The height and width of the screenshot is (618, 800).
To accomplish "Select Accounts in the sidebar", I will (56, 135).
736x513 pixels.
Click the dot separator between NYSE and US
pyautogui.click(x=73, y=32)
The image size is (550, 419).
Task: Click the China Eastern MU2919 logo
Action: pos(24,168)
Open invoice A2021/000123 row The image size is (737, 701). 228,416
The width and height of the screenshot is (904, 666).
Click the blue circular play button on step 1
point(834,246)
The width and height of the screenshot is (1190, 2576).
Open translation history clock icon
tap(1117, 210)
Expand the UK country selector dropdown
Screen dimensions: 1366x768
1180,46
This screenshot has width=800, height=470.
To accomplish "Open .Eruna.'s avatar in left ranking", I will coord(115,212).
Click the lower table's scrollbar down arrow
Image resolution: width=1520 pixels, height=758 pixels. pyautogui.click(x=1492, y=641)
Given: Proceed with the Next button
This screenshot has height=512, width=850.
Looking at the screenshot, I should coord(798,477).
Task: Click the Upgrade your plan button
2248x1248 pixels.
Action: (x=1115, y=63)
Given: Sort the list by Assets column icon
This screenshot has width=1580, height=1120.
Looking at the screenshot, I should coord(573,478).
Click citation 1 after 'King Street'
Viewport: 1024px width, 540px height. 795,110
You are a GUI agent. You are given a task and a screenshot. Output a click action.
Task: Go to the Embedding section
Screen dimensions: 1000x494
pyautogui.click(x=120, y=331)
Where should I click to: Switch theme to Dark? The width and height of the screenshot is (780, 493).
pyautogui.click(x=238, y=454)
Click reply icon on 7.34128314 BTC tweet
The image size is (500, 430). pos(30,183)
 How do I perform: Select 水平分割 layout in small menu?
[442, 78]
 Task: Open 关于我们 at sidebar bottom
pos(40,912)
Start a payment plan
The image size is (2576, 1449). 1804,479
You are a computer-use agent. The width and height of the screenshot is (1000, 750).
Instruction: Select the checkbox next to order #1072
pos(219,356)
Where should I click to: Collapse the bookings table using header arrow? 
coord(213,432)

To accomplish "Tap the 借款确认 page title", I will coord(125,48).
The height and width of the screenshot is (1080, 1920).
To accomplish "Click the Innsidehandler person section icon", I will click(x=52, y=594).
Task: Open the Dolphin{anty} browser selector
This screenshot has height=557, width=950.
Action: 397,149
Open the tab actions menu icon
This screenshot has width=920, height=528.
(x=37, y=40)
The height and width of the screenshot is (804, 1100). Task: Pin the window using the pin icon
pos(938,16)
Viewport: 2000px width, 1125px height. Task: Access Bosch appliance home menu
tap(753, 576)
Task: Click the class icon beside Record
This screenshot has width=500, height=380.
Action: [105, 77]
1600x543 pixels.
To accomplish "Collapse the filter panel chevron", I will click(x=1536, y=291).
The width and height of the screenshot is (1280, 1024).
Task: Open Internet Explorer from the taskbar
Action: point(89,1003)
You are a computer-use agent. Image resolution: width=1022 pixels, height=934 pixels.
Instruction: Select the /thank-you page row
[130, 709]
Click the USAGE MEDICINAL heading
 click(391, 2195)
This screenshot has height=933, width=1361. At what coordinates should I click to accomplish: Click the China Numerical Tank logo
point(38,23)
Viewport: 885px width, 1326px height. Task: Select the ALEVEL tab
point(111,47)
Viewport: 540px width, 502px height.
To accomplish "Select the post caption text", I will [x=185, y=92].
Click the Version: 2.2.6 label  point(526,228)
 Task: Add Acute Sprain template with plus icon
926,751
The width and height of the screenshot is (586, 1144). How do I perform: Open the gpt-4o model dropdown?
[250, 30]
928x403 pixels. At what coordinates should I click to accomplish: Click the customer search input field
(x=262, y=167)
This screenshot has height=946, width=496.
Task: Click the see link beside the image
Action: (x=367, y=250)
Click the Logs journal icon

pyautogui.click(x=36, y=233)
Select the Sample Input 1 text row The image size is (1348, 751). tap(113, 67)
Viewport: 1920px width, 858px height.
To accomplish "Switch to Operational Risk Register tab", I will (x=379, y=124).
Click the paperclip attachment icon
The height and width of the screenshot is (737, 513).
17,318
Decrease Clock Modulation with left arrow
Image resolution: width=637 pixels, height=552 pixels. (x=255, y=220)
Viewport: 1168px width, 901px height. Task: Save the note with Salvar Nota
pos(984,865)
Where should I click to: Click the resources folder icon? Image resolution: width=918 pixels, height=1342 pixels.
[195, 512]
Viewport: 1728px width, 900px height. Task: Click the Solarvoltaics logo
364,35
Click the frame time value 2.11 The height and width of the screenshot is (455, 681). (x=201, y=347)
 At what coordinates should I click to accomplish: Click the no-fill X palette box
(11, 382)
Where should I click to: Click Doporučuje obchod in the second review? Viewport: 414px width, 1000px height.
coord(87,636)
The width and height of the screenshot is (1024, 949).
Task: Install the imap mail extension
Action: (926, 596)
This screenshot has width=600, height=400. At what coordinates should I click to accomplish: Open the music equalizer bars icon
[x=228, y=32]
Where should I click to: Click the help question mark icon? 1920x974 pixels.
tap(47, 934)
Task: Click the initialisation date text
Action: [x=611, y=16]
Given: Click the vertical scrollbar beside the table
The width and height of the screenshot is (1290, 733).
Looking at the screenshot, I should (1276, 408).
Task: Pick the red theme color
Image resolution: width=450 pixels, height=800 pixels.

● ● ● ● ●

▸ **The problem**:
From the line containing "2248x1248 pixels." down to the line containing "Task: Open the" in the material above, reproduce every line exactly, including the two end lines.

▸ **The answer**:
2248x1248 pixels.
Action: (x=1115, y=63)
Given: Sort the list by Assets column icon
This screenshot has width=1580, height=1120.
Looking at the screenshot, I should coord(573,478).
Click citation 1 after 'King Street'
Viewport: 1024px width, 540px height. 795,110
You are a GUI agent. You are given a task and a screenshot. Output a click action.
Task: Go to the Embedding section
Screen dimensions: 1000x494
pyautogui.click(x=120, y=331)
Where should I click to: Switch theme to Dark? The width and height of the screenshot is (780, 493).
pyautogui.click(x=238, y=454)
Click reply icon on 7.34128314 BTC tweet
The image size is (500, 430). pos(30,183)
 How do I perform: Select 水平分割 layout in small menu?
[442, 78]
 Task: Open 关于我们 at sidebar bottom
pos(40,912)
Start a payment plan
The image size is (2576, 1449). 1804,479
You are a computer-use agent. The width and height of the screenshot is (1000, 750).
Instruction: Select the checkbox next to order #1072
pos(219,356)
Where should I click to: Collapse the bookings table using header arrow? 
coord(213,432)

To accomplish "Tap the 借款确认 page title", I will coord(125,48).
The height and width of the screenshot is (1080, 1920).
To accomplish "Click the Innsidehandler person section icon", I will click(x=52, y=594).
Task: Open the Dolphin{anty} browser selector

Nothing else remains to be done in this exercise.